--- EXERCISE DIRECTIONS ---
Please lay out the lines below as a Markdown table with two columns, Row and Line, numbering each row and skipping any blank lines. Leave the pictures out of the table.
══════════
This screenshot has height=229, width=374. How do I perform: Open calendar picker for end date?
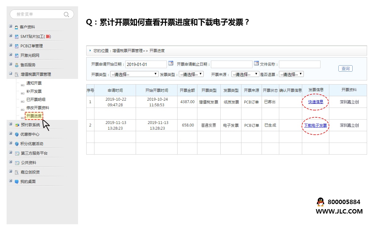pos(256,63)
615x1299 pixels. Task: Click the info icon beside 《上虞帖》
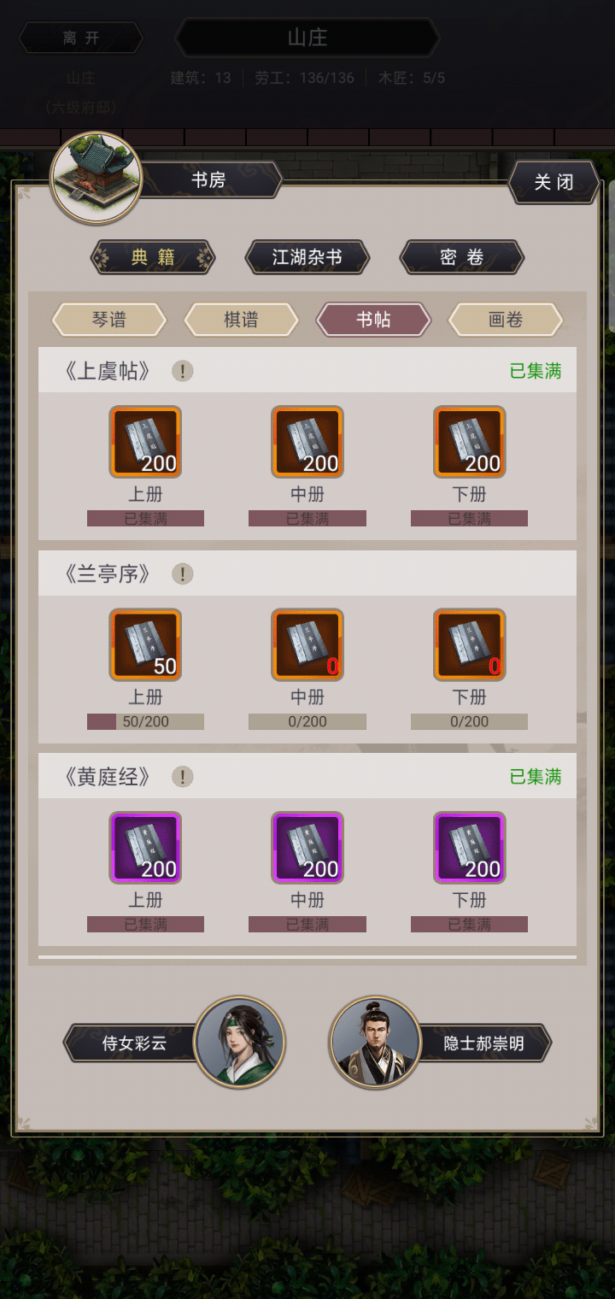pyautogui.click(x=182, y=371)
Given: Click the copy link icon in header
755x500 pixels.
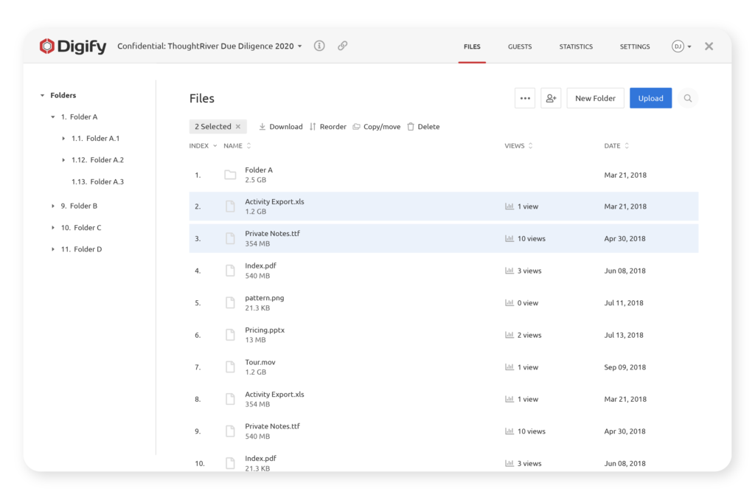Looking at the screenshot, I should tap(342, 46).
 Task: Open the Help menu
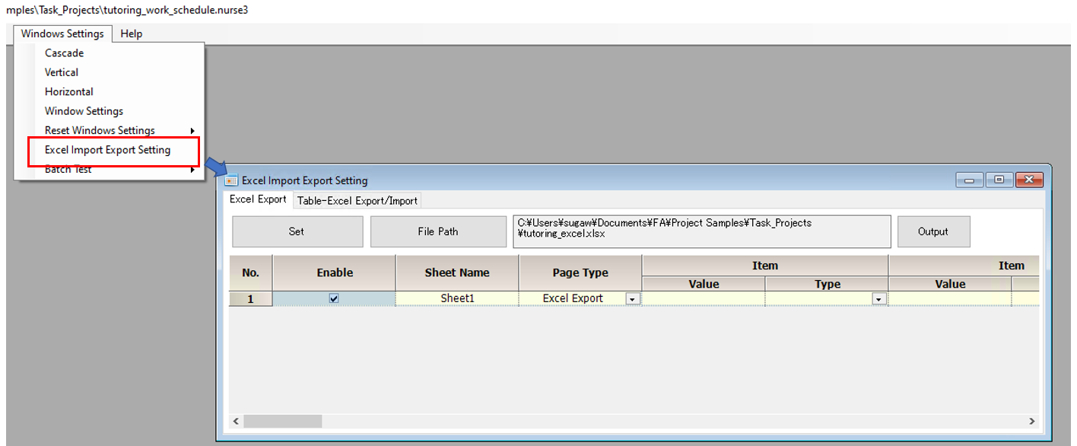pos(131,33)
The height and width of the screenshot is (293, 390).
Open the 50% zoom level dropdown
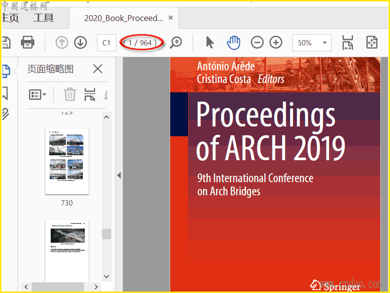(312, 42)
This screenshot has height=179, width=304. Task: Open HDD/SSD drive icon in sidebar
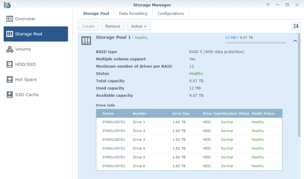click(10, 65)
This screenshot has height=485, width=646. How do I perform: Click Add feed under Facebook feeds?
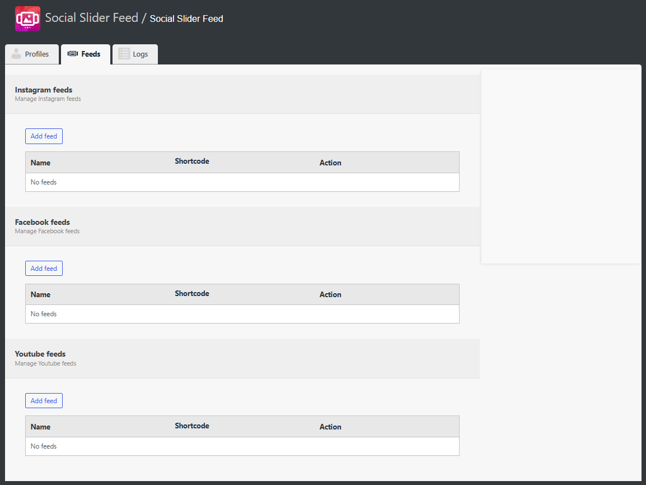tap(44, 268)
══════════
--- OUTPUT OF THE EXERCISE ---
| Row | Line |
|---|---|
| 1 | This screenshot has height=229, width=374. How do I perform: Open calendar picker for end date? |
| 2 | pos(256,63) |
| 3 | 615x1299 pixels. Task: Click the info icon beside 《上虞帖》 |
| 4 | pyautogui.click(x=182, y=371) |
| 5 | Given: Click the copy link icon in header |
| 6 | 755x500 pixels. |
| 7 | Looking at the screenshot, I should tap(342, 46). |
| 8 |  Task: Open the Help menu |
| 9 | pos(131,33) |
| 10 | The height and width of the screenshot is (293, 390). |
| 11 | Open the 50% zoom level dropdown |
| 12 | (312, 42) |
| 13 | This screenshot has height=179, width=304. Task: Open HDD/SSD drive icon in sidebar |
| 14 | click(10, 65) |
| 15 | This screenshot has height=485, width=646. How do I perform: Click Add feed under Facebook feeds? |
| 16 | tap(44, 268) |